**SHORT EXERCISE**:
Copy word for word the lines of the records that run from the line holding "Click the yellow image" through the line holding "(x=72, y=353)", both included. Leave out the pictures.

_ _ _ _ _

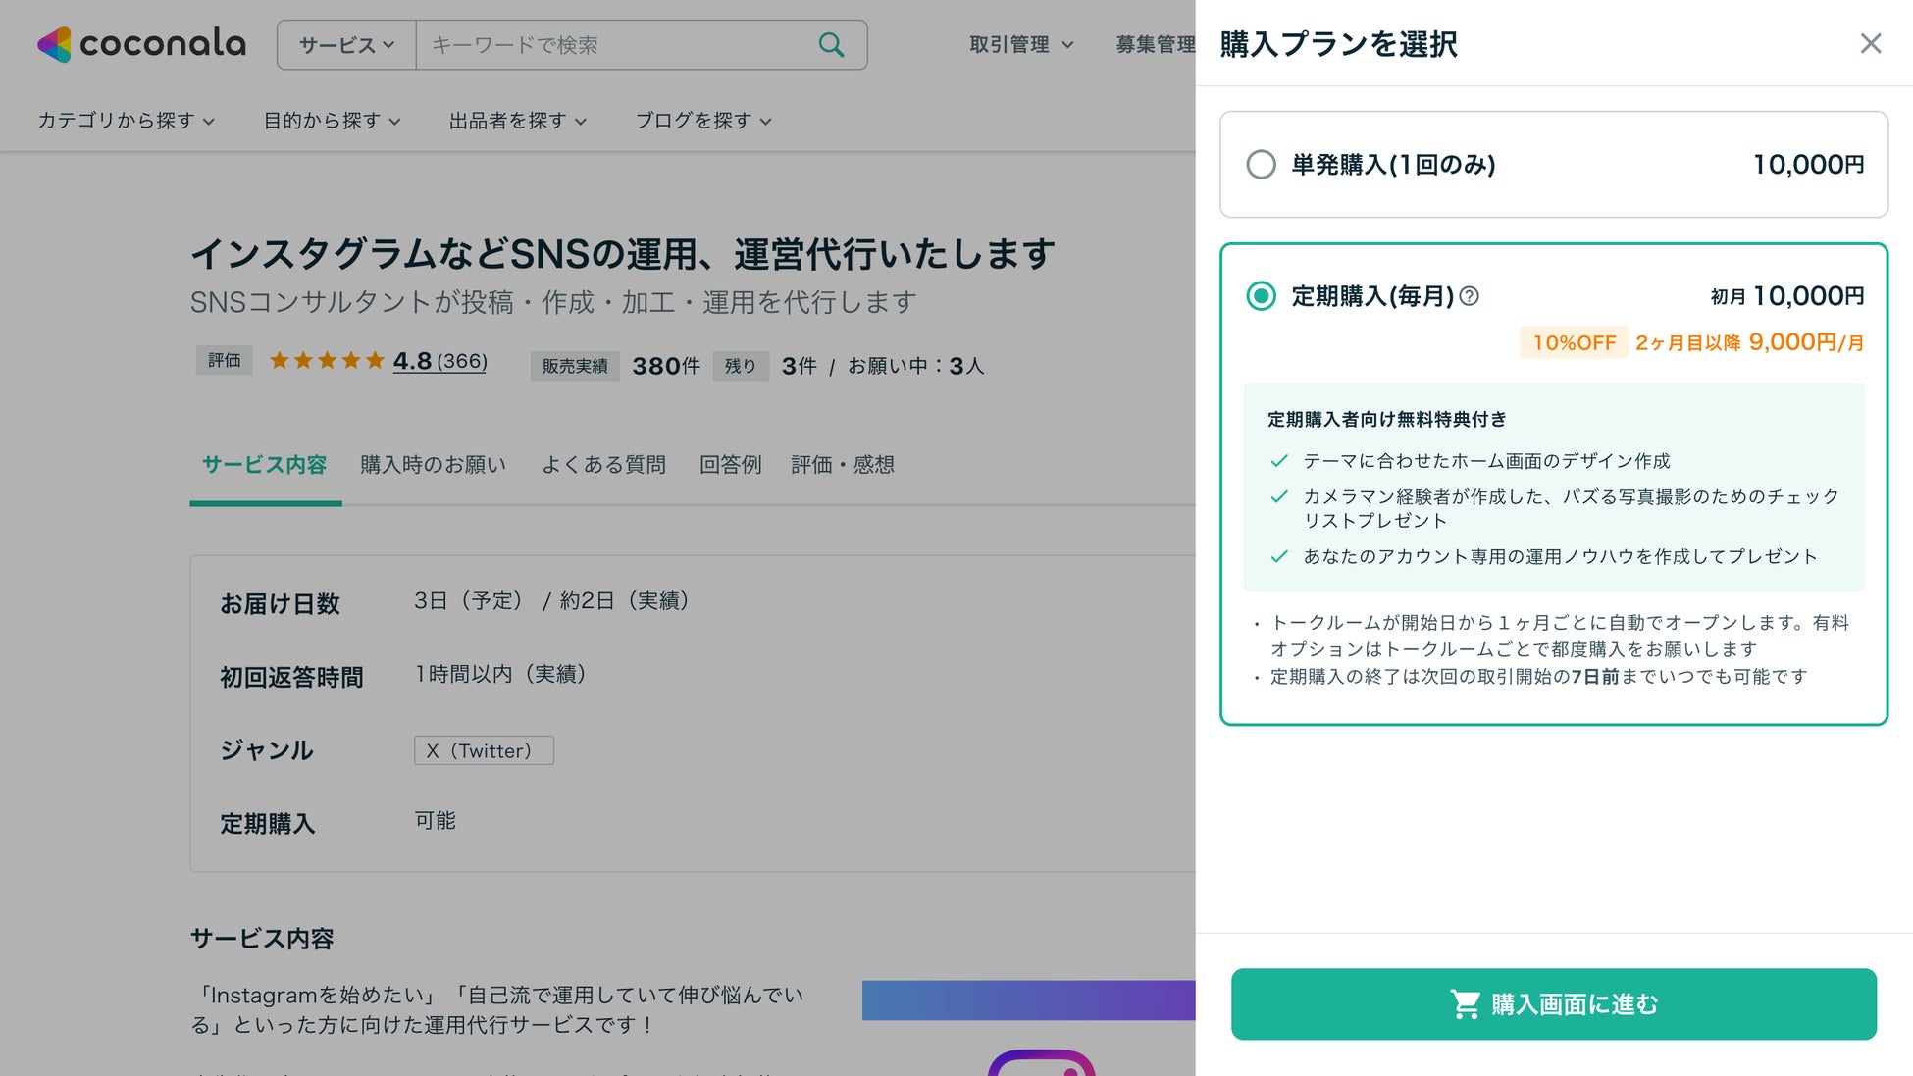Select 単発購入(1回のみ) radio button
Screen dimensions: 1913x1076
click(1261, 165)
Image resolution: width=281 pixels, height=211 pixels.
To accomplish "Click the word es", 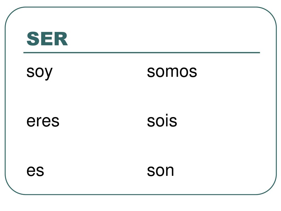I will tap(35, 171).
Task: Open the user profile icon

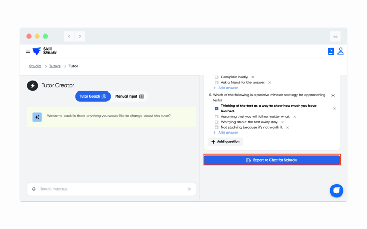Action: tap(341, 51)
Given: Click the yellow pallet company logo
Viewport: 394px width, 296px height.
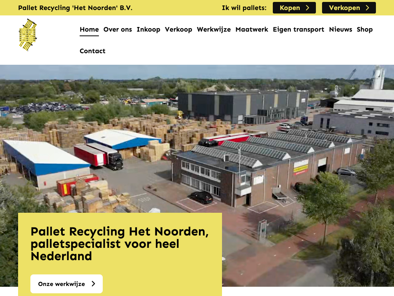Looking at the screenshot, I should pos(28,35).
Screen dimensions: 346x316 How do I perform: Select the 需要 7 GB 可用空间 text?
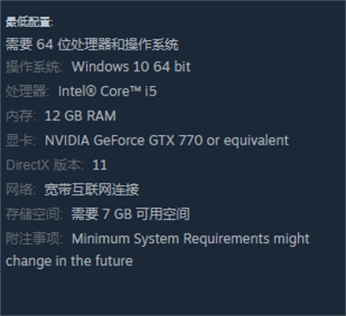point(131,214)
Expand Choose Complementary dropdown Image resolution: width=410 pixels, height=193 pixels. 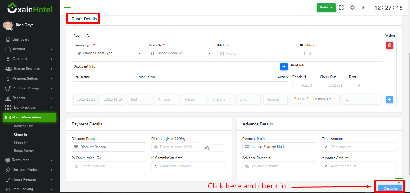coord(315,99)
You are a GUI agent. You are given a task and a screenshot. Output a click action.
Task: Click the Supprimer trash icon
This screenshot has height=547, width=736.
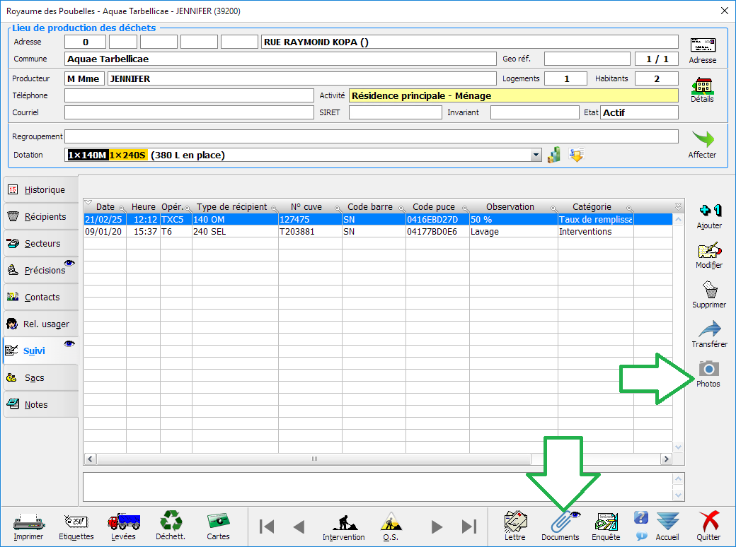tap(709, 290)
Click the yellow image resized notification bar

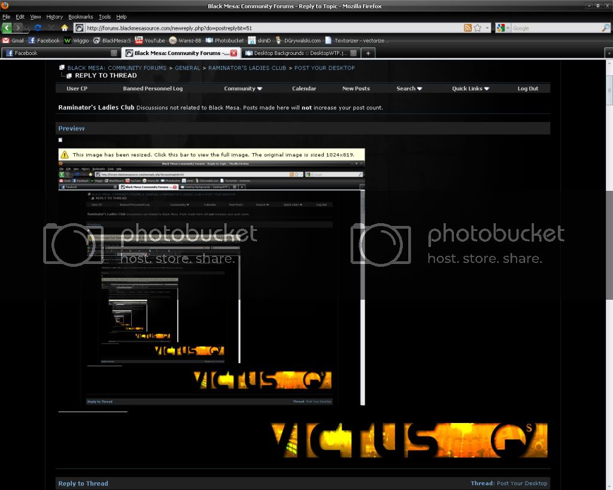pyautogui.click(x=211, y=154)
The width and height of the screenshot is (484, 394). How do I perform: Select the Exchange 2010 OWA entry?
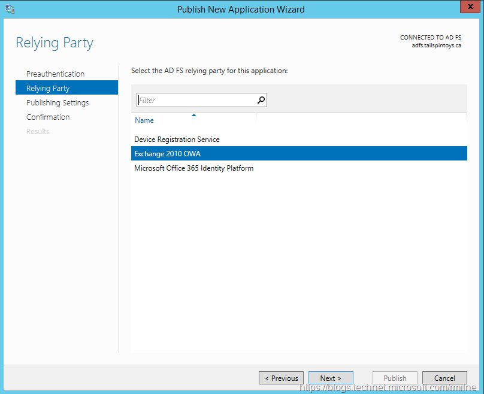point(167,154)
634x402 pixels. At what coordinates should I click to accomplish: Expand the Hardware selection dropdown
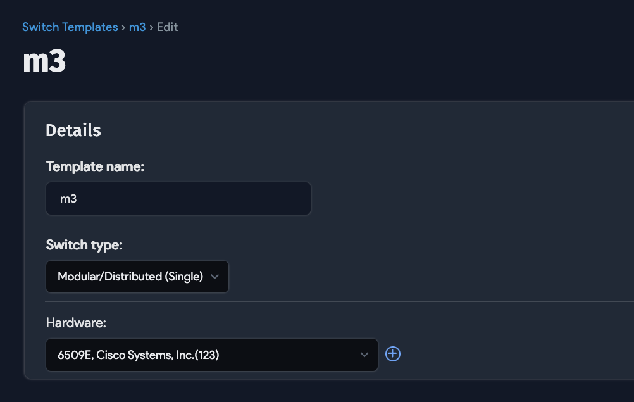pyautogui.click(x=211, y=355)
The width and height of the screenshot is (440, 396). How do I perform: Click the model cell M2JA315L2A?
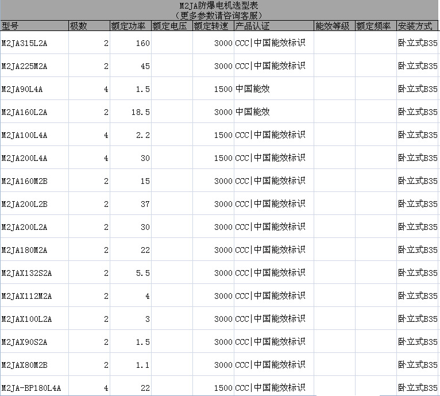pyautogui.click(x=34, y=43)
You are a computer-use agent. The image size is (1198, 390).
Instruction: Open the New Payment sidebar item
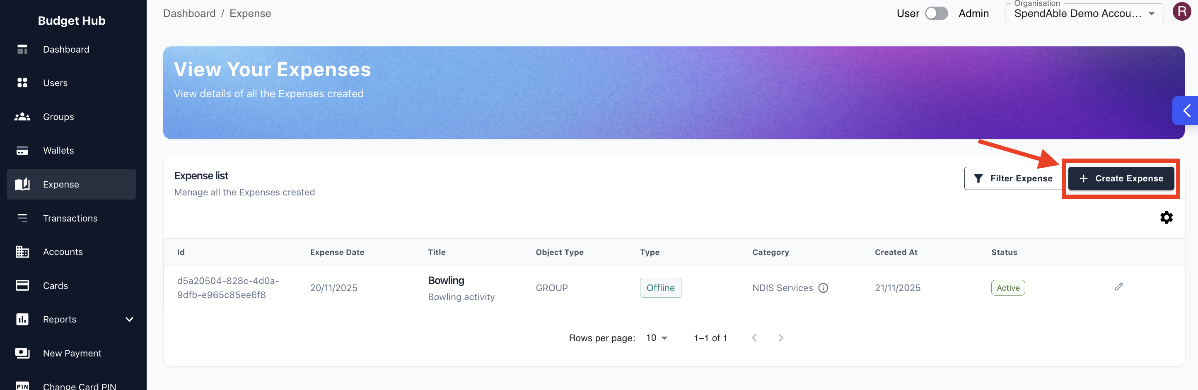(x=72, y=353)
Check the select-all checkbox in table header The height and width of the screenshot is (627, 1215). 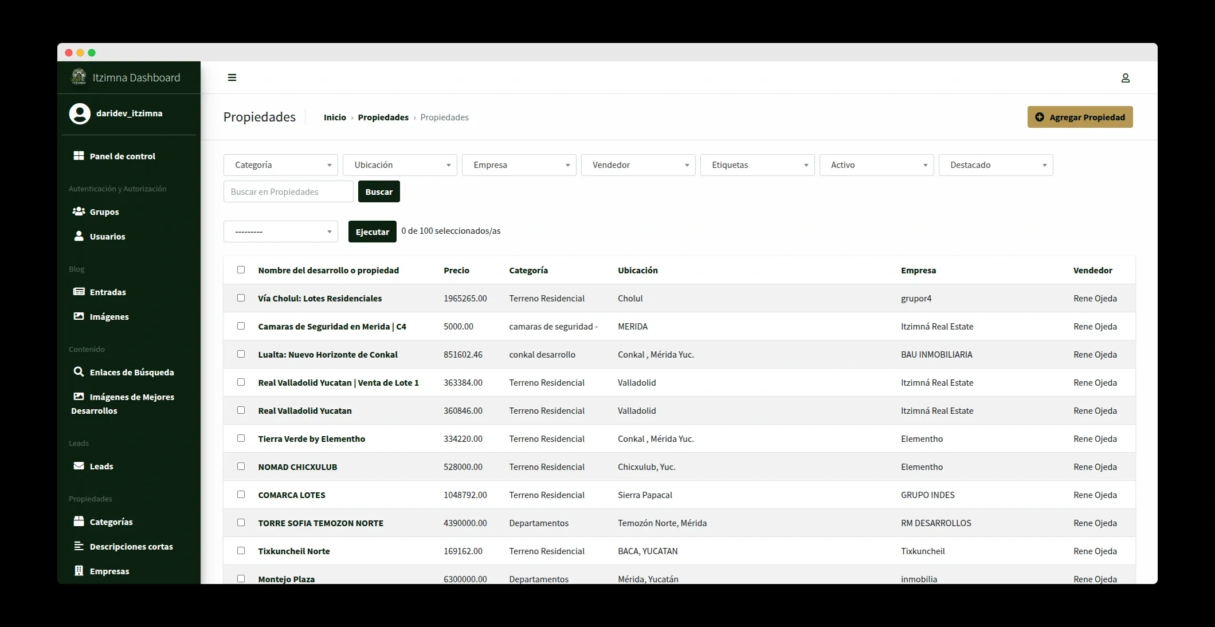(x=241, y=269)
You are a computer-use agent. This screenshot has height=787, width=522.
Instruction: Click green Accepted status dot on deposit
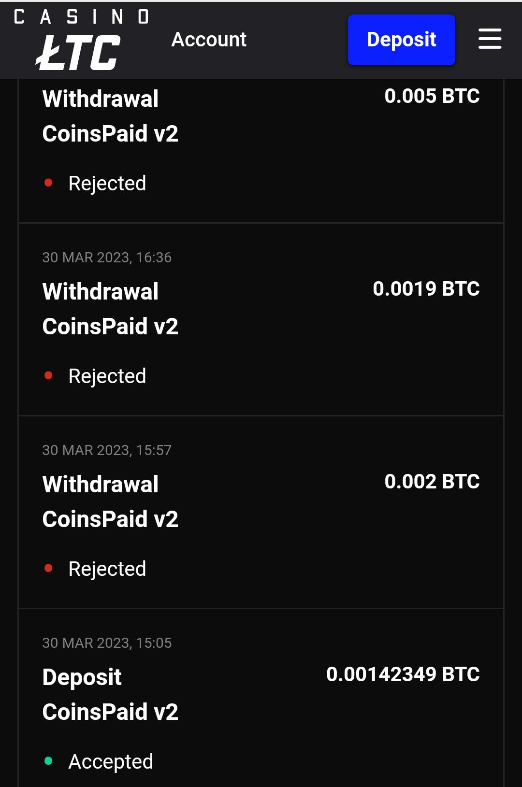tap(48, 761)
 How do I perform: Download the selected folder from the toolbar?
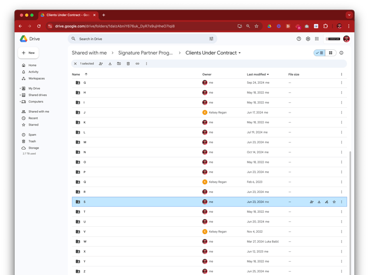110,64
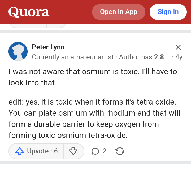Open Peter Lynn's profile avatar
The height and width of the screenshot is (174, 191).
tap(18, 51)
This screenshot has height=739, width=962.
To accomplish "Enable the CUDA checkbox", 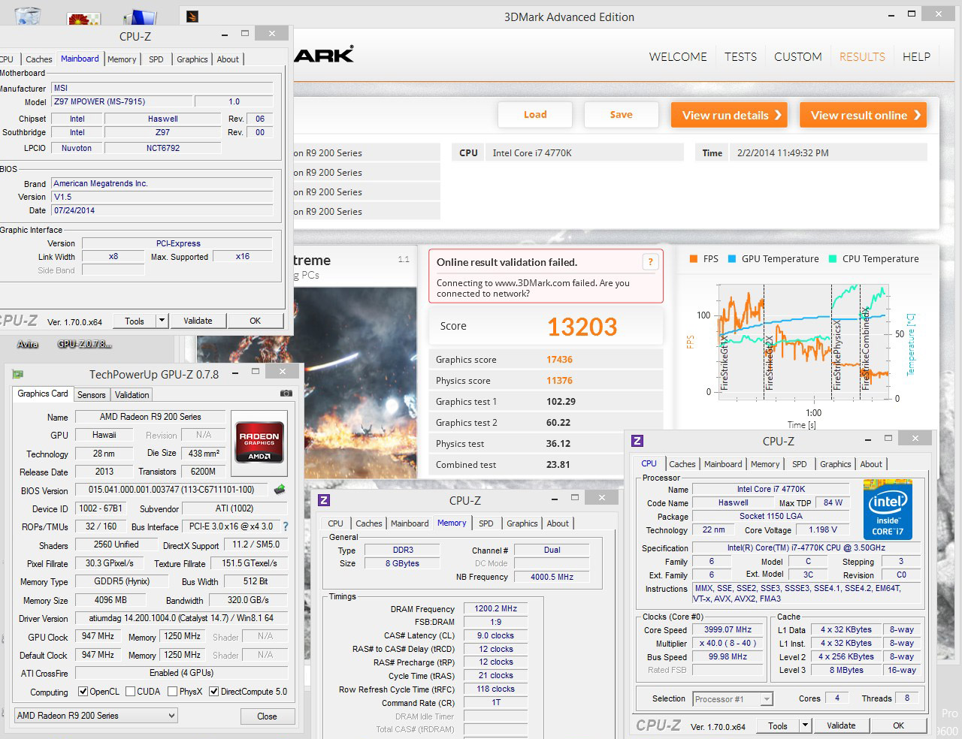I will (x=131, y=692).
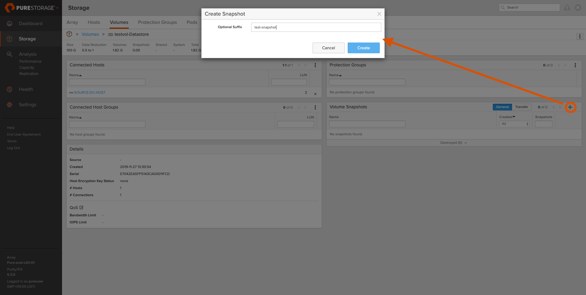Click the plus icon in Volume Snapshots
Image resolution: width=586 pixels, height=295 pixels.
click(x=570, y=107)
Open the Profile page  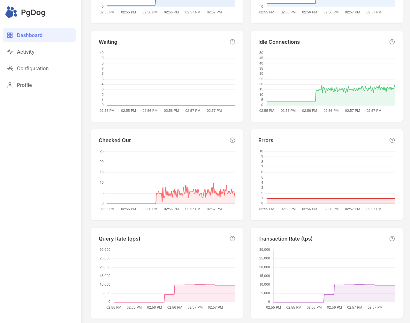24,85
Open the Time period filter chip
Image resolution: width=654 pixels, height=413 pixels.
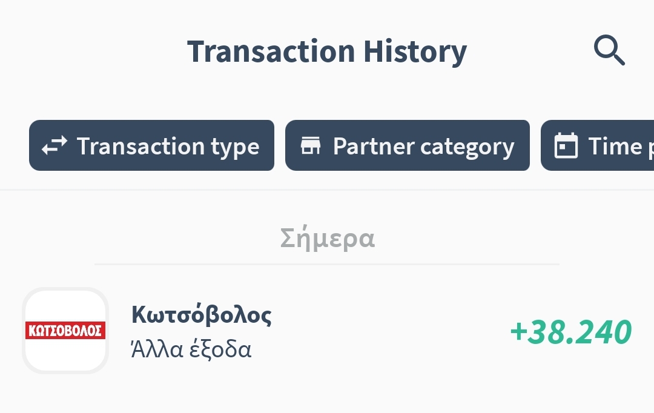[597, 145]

_ _ _ _ _

**EXPECTED ANSWER**:
Click the yellow image resized notification bar

pyautogui.click(x=211, y=154)
The width and height of the screenshot is (484, 394). How do I perform: Select the Exchange 2010 OWA entry?
point(167,154)
634x402 pixels. At what coordinates should I click to accomplish: Expand the Hardware selection dropdown
pyautogui.click(x=211, y=355)
The width and height of the screenshot is (440, 396). How do I perform: Click the model cell M2JA315L2A?
pyautogui.click(x=34, y=43)
You are a computer-use agent. The image size is (1198, 390).
Instruction: Open the New Payment sidebar item
(x=72, y=353)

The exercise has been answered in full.